The S&P 500 hit a new high in January after nearly two years. After hitting 4,797 at the start of January 2022, the S&P 500 saw a price decline of 25%, which then took roughly 15 months to recover. The S&P 500 finally hit a new high on January 19th reaching 4,840. From the start of 2022 through January 2024, the S&P 500 has a cumulative return of 5.2% (including dividends). And while it may seem like it’s been a market dominated by growth stocks, that was not the case over the trailing two years. Large-cap growth and value stocks have about the same cumulative return since the start of 2022. Value stocks held up relatively better during 2022, and it took a strong rally in 2023 for growth stocks to end up at the same level as value stocks.
Developed international stocks underperformed with a return of 0.6% in dollar terms. Emerging-market stocks were the laggard during the month, with a drop of 4.6%. Chinese equities (MSCI China) were the main detractor in January (loss of over 10%). Chinese stocks had a burst of hope from November 2022 to March 2023, during which they soared 53% on the back of their economy reopening. However, since then, the recovery has been below expectations, and equity markets have been unable to get off the mat. MSCI China is about 60% off its February 2021 peak.
Interest rates inched higher during January, with the benchmark 10-year U.S. Treasury going from 3.88% to 3.99%. The Bloomberg U.S. Aggregate Bond Index fell 0.3% in the month. More credit-oriented sectors fared better, with U.S. corporate bonds and high-yield bonds eking out small gains.
As expected, the Federal Open Market Committee (FOMC) left the fed funds target range at 5.25%-5.5% at their January meeting. In their statement, the FOMC removed their tightening bias, deciding to cut the verbiage that said, “the extent any additional policy firming that may be appropriate.” Despite this, Chair Powell pushed back on the market’s expectation of a rate cut in March.
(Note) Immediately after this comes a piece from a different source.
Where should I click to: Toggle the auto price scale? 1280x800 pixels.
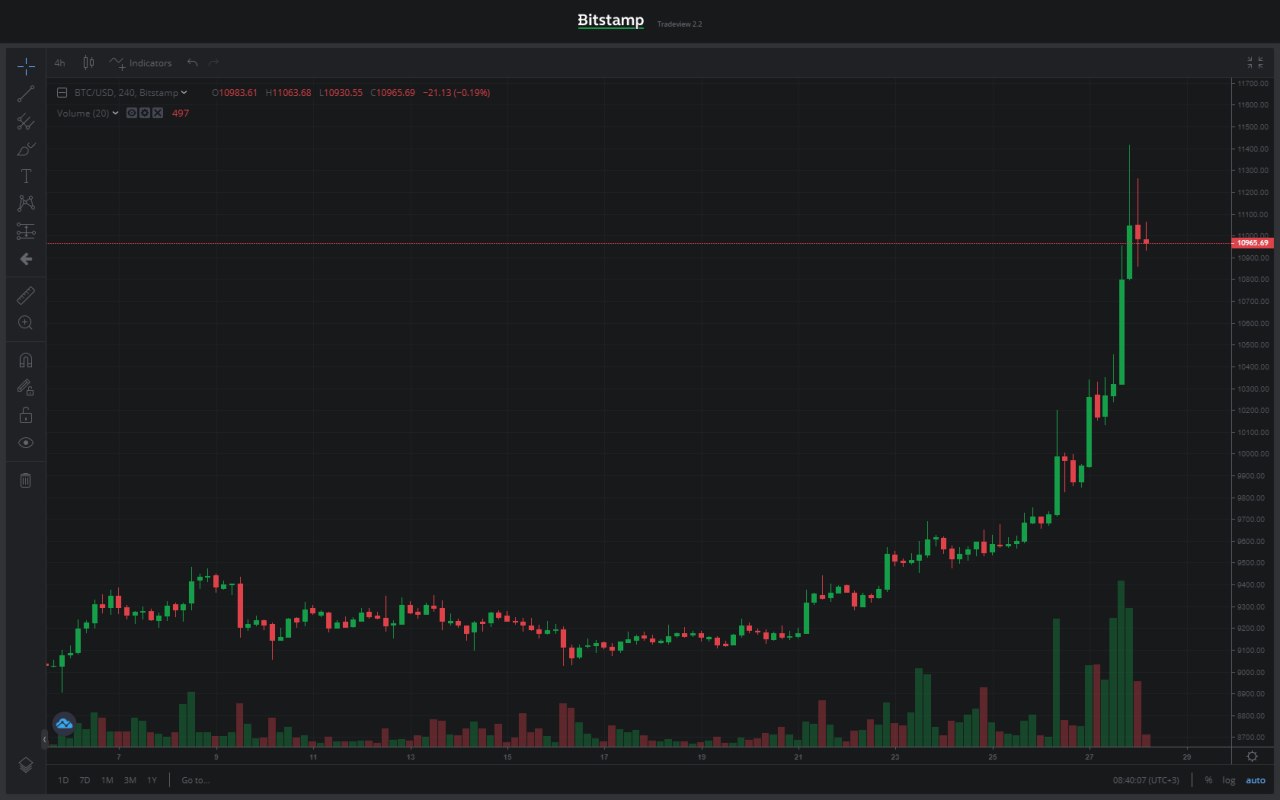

He said a March cut was not their base case and that it was unlikely that the FOMC would have the confidence to move rates lower by March. The market is now putting roughly 50/50 odds that rates will be lower at the May Fed meeting (as of 2/5/2024). This delay in the Fed’s first rate cut comes after the market had ascribed nearly 90% odds earlier this year that the fed funds rate would be lower by March (see chart below). It currently stands at an 84% probability that March rates stay the same.
The strength of the economy is allowing the Fed to approach any interest rate cuts with caution. The fourth quarter 2023 GDP release showed the economy growing at 3.3% (well above the 2% consensus estimate). The most recent estimate for the first quarter of 2024 GDP growth from the Atlanta Federal Reserve is 4.2%, indicating that the economy remains strong.
The strong labor market continues to support consumer spending, which accounts for more than two-thirds of GDP. Recently released January nonfarm payrolls data came in at nearly double market expectations at 353,000 (consensus estimate was for 180,000). Additionally, December payroll data was revised higher by more than 100,000. Furthermore, on the jobs front, U.S. wages increased by 4.1% year-over-year based on the employment cost index. This figure remains elevated compared to pre-pandemic readings; however, it is falling from a high of over 5% in 2022. As wage pressures continue to cool, it would likely give the Fed more confidence that inflation will move lower and lead them to lower the fed funds target rate.